### Zitierter Auszug
* * *
Schöne Bescherung - Predigt zur Christnacht

Landessuperintendent Dieter Rathing am 24. Dezember 2014 in St. Johannis, Lüneburg

Liebe Gemeinde, jetzt ist es Nacht über Heilig Abend geworden. Wir sind mittendrin in diesem besonderen Fest. Die eine oder andere schöne Weihnachtsstunde liegt noch vor uns, mit dem Besuch, mit einem Essen, im Gespräch mit der Familie, mit Freunden. Wir können uns aber auch schon umdrehen und auf die ersten Stunden zurückblicken, auf ein Schenken und ein Empfangen, wo etwas an Überraschung gelungen ist, und wo vielleicht auch - leider - gute Mühe vergeblich war. Ich wünsche Ihnen, dass Sie eine schöne Bescherung hatten – im besten Sinn des Wortes!
* * *
### Gespeicherte Daten
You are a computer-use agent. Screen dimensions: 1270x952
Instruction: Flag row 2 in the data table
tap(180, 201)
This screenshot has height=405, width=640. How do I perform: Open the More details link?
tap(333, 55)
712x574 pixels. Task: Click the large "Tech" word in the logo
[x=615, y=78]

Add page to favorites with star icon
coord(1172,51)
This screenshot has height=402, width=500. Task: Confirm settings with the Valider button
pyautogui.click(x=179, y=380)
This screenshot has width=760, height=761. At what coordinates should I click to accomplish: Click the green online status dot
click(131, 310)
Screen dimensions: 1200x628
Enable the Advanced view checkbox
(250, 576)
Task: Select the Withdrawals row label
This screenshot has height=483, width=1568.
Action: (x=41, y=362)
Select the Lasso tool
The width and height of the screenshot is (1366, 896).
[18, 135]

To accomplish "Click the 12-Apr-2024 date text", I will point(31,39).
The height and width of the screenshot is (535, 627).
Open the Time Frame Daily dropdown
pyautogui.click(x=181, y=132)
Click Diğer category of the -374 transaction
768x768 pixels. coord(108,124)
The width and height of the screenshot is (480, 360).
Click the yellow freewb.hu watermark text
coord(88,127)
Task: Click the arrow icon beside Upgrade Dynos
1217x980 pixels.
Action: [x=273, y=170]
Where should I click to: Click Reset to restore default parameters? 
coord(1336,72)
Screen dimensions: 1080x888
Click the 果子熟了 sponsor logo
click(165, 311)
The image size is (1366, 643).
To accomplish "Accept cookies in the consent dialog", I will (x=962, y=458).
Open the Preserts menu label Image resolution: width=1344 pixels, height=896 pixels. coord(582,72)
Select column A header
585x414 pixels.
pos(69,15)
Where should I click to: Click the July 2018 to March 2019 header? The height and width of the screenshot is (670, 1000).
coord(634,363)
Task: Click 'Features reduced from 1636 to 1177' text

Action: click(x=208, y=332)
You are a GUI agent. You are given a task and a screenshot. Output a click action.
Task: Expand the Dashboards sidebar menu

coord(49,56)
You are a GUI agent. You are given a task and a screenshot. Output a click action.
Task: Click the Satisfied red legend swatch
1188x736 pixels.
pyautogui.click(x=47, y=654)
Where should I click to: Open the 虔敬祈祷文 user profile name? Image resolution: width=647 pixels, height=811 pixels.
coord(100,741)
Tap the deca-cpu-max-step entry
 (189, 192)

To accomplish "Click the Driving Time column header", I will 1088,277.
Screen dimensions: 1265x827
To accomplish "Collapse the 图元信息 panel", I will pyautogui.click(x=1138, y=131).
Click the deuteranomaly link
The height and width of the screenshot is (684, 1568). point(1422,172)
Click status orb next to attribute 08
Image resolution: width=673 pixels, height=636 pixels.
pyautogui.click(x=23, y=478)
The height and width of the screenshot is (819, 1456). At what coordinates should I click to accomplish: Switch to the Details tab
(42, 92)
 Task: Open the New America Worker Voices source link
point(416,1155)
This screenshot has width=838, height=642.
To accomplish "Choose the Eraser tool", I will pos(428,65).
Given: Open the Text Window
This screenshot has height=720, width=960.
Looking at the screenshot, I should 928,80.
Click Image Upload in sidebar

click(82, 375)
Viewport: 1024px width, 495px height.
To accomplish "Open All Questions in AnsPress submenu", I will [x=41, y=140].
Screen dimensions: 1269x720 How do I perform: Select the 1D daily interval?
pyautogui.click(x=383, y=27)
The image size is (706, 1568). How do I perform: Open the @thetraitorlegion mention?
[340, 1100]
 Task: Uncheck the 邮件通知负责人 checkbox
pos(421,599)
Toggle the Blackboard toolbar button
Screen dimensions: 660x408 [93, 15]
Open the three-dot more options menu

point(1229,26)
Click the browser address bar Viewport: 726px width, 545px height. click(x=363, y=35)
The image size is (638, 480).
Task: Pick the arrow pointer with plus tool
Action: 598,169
* * *
### Arbeitsaufträge
A. Stimmen die folgenden Aussagen mit der Predigt zur Christnacht überein? Antworten Sie jeweils mit Ja oder Nein und zitieren Sie die entscheidenden Worte der Predigt wörtlich.
(i) Die Predigt wurde am 24. Dezember 2014 gehalten.
(ii) Die Predigt wurde in einer Kirche in Hamburg gehalten.
(iii) Laut der Predigt ist das Fest bereits vorüber.
B. Beantworten Sie anhand der Predigt zur Christnacht diese Fragen:
(i) Welches Amt hat Dieter Rathing inne?
(ii) Mit wem kann man laut der Predigt noch ins Gespräch kommen?
(iii) Was wünscht Rathing der Gemeinde?
C. Führen Sie die Predigt zur Christnacht im Anschluss an ihren letzten Satz fort.

### Antworten
A.
(i) Ja: „am 24. Dezember 2014“
(ii) Nein: „in St. Johannis, Lüneburg“
(iii) Nein: „Wir sind mittendrin in diesem besonderen Fest.“

B.
(i) Er ist Landessuperintendent.
(ii) Mit der Familie und mit Freunden.
(iii) Dass sie eine schöne Bescherung hatten, im besten Sinn des Wortes.

C.
Mit „schöner Bescherung“ im eher schlechteren Wortsinn verbinde ich einen Heiligen Abend, an dem bei mir ganz persönlich viel gute Mühe vergeblich war. Ein paar Jahre zurück, ich war gebeten, den Weihnachtsmann zu spielen. Es galt höchste Geheimhaltungsstufe. Ich gab mir viel Mühe für eine absolute Verwandlung. „Du musst dich total verändern“, habe ich mir gesagt. Armbanduhr ab, Handschuhe an, Gummistiefel, die an mir keiner kennt, zwei Kissen um den Bauch gebunden und natürlich: roter Mantel, weißer langer Bart, Mütze, Kapuze. Und weil ich für meine gelingende Verwandlung ganz sicher gehen wollte, habe ich mir – unter dem gedanklichen Vorwand von weihnachtsmännlicher Schneeblindheit – auch noch eine Sonnenbrille aufgesetzt. Ich habe das typische Weihnachtsmannbrummen geübt und meine Stimme um zwei Oktaven tiefer gelegt. Am Ende fand ich, die zweite Identität sei ziemlich perfekt gelungen und stapfte mit dem Geschenkesack in die weihnachtliche Gesellschaft.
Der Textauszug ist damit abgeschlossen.